## Material supplied
Segment Open

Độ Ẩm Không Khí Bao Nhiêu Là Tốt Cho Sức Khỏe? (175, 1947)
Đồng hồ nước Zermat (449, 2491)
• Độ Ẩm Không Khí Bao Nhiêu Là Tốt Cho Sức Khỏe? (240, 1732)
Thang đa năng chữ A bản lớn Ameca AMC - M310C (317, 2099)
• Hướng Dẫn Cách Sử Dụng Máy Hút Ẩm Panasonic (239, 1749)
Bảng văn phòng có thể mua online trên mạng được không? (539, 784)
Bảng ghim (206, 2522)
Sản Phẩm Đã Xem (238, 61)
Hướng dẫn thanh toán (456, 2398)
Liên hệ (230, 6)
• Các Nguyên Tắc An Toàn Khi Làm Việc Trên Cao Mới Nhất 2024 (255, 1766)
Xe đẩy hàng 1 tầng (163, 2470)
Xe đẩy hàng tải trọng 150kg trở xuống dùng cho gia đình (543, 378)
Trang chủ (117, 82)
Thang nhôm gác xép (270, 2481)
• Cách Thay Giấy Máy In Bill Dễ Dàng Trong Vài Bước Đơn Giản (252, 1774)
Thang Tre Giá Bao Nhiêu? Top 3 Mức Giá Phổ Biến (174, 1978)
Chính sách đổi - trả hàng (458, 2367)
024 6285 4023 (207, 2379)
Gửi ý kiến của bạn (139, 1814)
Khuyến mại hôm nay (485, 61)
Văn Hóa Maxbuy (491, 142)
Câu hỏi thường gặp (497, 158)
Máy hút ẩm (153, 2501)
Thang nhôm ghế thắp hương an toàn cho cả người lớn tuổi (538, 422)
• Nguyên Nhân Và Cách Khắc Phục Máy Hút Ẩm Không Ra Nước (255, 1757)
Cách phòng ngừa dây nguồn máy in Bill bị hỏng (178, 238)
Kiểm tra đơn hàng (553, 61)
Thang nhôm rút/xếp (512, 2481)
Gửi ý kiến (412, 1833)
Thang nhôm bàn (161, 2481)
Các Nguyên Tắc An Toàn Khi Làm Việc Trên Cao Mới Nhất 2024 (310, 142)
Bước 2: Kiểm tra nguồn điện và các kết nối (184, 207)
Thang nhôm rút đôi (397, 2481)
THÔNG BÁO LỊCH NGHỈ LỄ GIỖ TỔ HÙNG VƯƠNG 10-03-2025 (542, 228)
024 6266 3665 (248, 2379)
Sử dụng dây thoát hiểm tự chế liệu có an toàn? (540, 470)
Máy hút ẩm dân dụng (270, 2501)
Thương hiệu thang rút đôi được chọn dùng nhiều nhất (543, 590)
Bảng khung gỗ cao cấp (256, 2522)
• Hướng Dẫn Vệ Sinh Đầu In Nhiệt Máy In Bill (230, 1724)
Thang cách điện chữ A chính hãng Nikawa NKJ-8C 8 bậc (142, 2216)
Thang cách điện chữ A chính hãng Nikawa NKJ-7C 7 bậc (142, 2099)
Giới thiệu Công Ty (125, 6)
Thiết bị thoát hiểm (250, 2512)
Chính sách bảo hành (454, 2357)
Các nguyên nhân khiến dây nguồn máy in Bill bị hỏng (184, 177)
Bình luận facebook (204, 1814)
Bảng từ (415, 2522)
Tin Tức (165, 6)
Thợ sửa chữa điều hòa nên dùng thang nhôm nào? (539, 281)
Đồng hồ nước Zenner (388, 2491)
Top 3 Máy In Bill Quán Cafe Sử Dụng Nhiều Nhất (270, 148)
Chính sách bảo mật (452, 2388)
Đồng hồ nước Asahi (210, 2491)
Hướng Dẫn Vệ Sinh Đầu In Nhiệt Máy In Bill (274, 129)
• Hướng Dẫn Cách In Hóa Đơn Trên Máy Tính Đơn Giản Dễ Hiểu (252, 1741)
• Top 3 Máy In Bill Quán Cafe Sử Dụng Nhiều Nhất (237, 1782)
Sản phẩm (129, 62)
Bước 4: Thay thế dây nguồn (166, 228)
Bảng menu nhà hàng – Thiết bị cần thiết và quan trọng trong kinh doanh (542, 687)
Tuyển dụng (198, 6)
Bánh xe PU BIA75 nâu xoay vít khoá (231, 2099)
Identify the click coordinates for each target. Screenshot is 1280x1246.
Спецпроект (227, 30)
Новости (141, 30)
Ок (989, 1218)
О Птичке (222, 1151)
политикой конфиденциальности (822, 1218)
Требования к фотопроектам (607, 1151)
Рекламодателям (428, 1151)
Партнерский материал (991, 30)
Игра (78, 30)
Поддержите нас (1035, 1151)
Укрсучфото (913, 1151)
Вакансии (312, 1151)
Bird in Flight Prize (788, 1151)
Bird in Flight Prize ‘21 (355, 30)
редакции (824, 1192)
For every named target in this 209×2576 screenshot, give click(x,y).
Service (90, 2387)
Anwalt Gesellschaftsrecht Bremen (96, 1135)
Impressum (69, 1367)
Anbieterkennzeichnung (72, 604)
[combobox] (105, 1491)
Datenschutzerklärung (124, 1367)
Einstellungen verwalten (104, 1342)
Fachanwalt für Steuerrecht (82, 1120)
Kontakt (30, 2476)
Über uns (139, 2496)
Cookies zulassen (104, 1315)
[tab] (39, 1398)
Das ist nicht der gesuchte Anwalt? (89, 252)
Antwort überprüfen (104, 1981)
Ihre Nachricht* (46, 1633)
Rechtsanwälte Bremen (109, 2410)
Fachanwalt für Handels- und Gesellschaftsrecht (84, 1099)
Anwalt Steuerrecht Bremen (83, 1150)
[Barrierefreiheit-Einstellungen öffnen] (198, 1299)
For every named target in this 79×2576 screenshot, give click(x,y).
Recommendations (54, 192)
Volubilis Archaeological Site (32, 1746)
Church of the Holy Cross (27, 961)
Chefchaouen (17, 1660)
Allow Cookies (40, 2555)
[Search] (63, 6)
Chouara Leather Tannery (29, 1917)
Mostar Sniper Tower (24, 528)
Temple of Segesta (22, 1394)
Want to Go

Segment Closed

## Activity
Nothing but the lines from the one with "Cookies zulassen (104, 1315)" through the final line of the data above should be output, exactly as written.

## Final answer
Cookies zulassen (104, 1315)
[tab] (39, 1398)
Das ist nicht der gesuchte Anwalt? (89, 252)
Antwort überprüfen (104, 1981)
Ihre Nachricht* (46, 1633)
Rechtsanwälte Bremen (109, 2410)
Fachanwalt für Handels- und Gesellschaftsrecht (84, 1099)
Anwalt Steuerrecht Bremen (83, 1150)
[Barrierefreiheit-Einstellungen öffnen] (198, 1299)
For every named target in this 79×2576 screenshot, give click(x,y).
Recommendations (54, 192)
Volubilis Archaeological Site (32, 1746)
Church of the Holy Cross (27, 961)
Chefchaouen (17, 1660)
Allow Cookies (40, 2555)
[Search] (63, 6)
Chouara Leather Tannery (29, 1917)
Mostar Sniper Tower (24, 528)
Temple of Segesta (22, 1394)
Want to Go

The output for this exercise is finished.